The tasks:
1) In the Julia and LLVM forum thread, why does the poster use Julia 0.7 even though Flux and CuArrays don't support it well yet? Answer in one to three sentences.
2) Resume the Julia and LLVM forum thread after its last post.

Text passage:
I’m a bit lost. Where should I start?

Please make -C deps distclean-llvm and rebuild. Report here if it still happens after that.

I guess @rkat is using the official binaries?

I’m using julia 0.7 which is not well supported by Flux and CuArrays yet, but it seems to be the only way to get an appropriate LLVM without having to build julia from source.

Ah, I scanned for build from source but misinterpreted that sentence. @krat, could you try the latest nightly? It contains some additional LLVM patches that fix issues like this. Not entire sure the nightlies work with CUDAnative right now, due to removal of deprecations, but I’ll fix that ASAP.

I’m not sure I understand. I didn’t build julia from source. I’m using julia 0.7 because it doesn’t require me to do that.

As @simon suspected; could you test rc3 then as I mentioned? It’s live as of now.

sure, I’ll try now. apologies for the latency, my timezone is UTC+10.

the nightly release linked from the julia website is 1.0 which breaks everything that was previously deprecated. is there a way to get the 0.7 rc3 binaries? I found this travis CI build:

but there doesn’t seem to be a way to get the artefacts…

it’s really not urgent, maybe I should wait until the dust settles on the 0.7 release, which I’m assuming will be soon?

Recorded data:
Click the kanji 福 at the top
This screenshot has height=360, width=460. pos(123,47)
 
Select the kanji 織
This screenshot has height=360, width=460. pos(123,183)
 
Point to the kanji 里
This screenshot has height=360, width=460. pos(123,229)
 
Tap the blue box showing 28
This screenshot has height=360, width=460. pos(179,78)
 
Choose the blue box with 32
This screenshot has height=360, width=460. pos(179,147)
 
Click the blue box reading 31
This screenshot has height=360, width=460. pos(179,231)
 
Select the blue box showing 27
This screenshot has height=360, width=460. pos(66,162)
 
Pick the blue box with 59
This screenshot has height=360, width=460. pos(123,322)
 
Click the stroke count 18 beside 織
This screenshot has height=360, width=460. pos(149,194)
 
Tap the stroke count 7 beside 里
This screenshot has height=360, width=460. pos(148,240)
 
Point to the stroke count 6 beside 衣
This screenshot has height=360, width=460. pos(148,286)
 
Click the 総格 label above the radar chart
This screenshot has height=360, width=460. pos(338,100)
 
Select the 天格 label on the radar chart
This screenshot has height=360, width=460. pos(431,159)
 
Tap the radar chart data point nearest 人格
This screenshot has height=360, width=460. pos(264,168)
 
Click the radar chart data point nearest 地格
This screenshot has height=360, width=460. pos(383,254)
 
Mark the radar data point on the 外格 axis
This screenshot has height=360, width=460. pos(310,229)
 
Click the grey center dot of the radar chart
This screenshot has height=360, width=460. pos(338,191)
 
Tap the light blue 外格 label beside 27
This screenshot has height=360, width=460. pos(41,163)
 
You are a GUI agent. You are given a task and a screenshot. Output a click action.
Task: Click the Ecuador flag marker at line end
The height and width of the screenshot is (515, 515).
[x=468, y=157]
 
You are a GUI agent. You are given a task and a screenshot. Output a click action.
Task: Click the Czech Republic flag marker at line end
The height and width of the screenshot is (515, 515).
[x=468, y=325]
* * *
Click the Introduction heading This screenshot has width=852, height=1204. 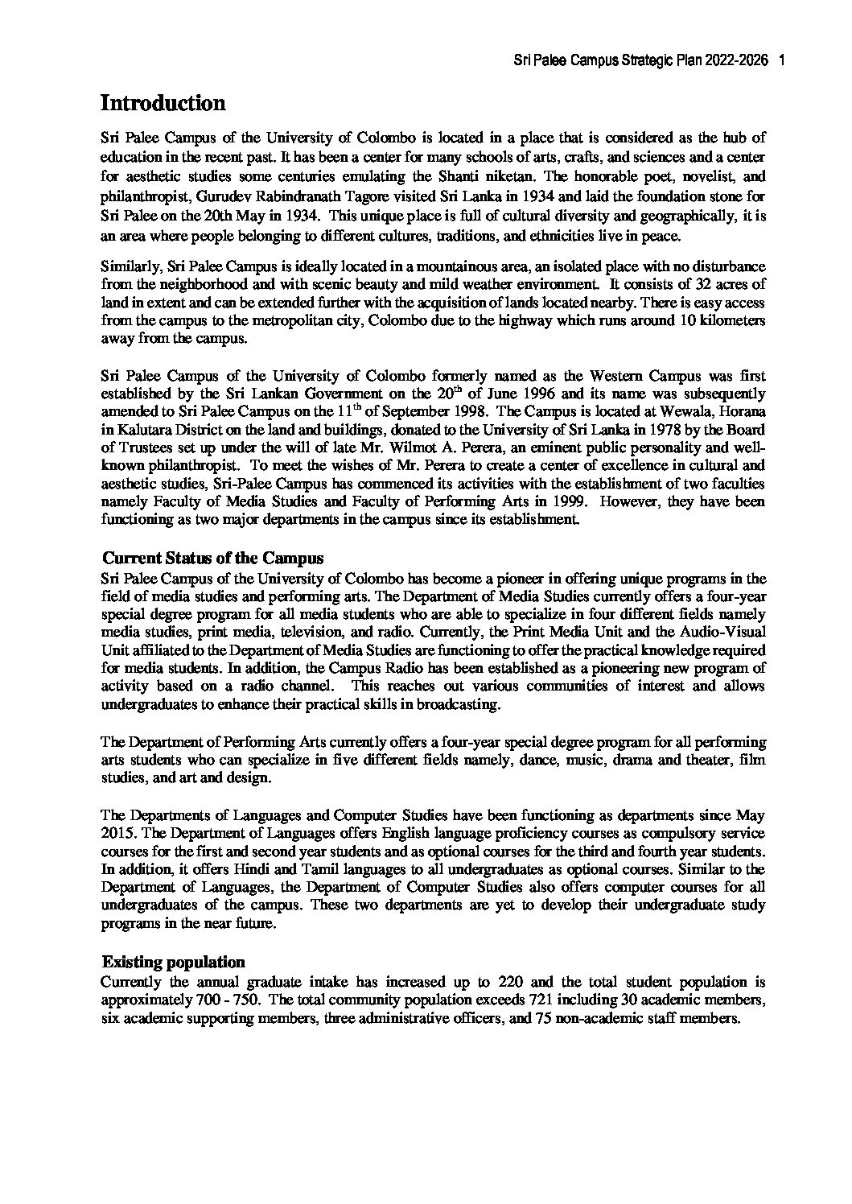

Responses to the tasks:
1) Julia 0.7 seems to be the only way to get an appropriate LLVM without having to build Julia from source.

2)
It’s here now: Julia v0.7.0-rc3 is here

2 Likes

I can still reproduce this on RC3.

~$ julia-0.7  
               _
   _       _ _(_)_     |  A fresh approach to technical computing
  (_)     | (_) (_)    |  Documentation: https://docs.julialang.org
   _ _   _| |_  __ _   |  Type "?" for help, "]?" for Pkg help.
  | | | | | | |/ _` |  |
  | | |_| | | | (_| |  |  Version 0.7.0-rc3.0 (2018-08-06 23:10 UTC)
 _/ |\__'_|_|_|\__'_|  |  Official http://julialang.org/ release
|__/                   |  x86_64-pc-linux-gnu

julia> using CuArrays, Flux

julia> x = cu(rand(10)); d = Dense(10, 10)
┌ Warning: `a::AbstractArray - b::Number` is deprecated, use `a .- b` instead.
│   caller = glorot_uniform(::Int64, ::Vararg{Int64,N} where N) at utils.jl:4
└ @ Flux ~/.julia/dev/Flux/src/utils.jl:4
┌ Warning: `zeros(a::AbstractArray)` is deprecated, consider `zero(a)`, `fill(0, size(a))`, `fill!(copy(a), 0)`, or `fill!(similar(a), 0)`. Where necessary, use `fill!(similar(a), zero(eltype(a)))`.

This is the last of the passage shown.